I agree that the earth borrowed from the RFC is probably quite adequate to provide the necessary protection to the cooker circuit. However I would not accept the practice as an actual solution specifically for two of the reasons already mentioned:
a) The original cooker cable is either damaged to an unknown extent, or connected in a defective manner. It is impossible to say what other danger exists from this problem, but borrowing the CPC conceals the original defect and is likely to prejudice its timely repair. This is a different scenario to borrowing a CPC for a circuit that was installed without one, where nothing is otherwise defective.

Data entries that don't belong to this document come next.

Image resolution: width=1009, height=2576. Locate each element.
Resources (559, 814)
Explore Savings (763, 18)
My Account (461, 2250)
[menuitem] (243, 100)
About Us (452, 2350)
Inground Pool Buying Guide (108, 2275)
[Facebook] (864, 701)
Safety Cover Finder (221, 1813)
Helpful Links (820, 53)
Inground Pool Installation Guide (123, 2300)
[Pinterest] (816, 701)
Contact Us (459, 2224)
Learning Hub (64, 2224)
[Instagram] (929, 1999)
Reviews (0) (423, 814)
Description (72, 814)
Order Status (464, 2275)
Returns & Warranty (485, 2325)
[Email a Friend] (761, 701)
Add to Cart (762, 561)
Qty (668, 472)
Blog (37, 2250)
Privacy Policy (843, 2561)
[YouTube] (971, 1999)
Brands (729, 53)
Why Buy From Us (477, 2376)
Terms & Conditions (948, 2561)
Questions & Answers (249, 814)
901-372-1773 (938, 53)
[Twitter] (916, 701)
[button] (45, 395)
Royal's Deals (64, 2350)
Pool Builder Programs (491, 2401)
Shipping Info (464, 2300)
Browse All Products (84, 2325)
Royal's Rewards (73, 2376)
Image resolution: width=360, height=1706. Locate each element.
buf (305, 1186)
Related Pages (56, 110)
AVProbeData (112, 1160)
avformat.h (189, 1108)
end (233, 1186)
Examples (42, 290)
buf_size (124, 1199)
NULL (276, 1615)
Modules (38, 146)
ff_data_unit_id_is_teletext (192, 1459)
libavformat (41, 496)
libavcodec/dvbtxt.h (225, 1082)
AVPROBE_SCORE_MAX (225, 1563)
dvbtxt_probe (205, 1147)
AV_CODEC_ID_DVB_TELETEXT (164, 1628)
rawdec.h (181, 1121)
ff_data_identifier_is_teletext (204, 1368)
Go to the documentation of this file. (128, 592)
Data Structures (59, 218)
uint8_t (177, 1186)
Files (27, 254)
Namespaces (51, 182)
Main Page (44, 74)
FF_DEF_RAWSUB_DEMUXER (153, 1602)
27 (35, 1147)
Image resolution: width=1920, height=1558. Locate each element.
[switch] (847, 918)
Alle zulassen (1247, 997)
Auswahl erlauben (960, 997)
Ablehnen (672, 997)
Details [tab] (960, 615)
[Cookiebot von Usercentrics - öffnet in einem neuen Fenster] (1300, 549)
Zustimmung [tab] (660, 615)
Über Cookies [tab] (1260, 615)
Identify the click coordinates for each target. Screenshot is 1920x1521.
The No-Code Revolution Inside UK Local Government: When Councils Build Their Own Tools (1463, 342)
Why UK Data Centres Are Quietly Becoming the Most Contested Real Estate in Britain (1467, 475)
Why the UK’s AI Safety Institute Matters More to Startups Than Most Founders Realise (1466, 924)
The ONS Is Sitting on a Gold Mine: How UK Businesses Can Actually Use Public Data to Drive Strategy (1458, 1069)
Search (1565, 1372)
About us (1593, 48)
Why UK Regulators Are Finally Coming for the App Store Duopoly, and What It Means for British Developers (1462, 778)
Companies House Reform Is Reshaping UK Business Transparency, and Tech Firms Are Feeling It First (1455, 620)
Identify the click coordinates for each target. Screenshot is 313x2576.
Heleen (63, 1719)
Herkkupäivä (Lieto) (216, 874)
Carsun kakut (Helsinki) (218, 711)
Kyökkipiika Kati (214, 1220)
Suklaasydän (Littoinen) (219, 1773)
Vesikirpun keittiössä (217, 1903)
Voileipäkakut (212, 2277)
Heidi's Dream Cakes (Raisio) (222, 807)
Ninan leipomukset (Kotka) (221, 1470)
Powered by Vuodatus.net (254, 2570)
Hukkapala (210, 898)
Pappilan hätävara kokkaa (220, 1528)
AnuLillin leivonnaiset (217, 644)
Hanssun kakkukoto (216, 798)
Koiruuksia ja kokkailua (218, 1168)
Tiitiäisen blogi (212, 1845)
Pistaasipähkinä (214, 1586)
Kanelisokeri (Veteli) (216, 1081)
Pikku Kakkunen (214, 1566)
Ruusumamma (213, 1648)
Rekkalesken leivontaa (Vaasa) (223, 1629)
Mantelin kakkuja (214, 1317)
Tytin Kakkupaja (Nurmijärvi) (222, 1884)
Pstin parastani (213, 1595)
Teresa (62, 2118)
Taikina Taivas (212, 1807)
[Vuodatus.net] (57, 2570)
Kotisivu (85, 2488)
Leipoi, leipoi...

b) In a domestic situation, confusion is likely to arise from the non-standard configuration, especially as one of the circuits involved is an RFC, and erroneous future test results and inferences from them can reasonably be anticipated.
This latter point does not in my mind stand comparison to a metallic containment providing the CPC for multiple circuits, which is a normal and expected configuration, nor the deliberate design of a wiring system with one CPC cable serving multiple circuits. This occurs quite commonly in entertainment lighting, where cabling often runs in blocks of 6, 12, or 24 identical circuits to a single point of use. There's no point running 24 CPCs in parallel to the same box, one cable will do, but it is plainly obvious which CPC serves which circuits even without documentation and the circuits can be tested without unexpected side-effects from cross-connections.
By contrast, this ad-hoc arrangement is anything but obvious. Part of the cooker circuit cable is protected by the usual CPC from the CU, the other part terminating in an unknown location, and neither properly connected to, nor insulated from, the first part, is back-fed along with the cooker itself, from a CPC consisting of two legs of a functionally unrelated RFC.
All that said, I might be tempted to do this as a fix but I'd make it visible and ugly, so that the problem wouldn't get swept under a rug!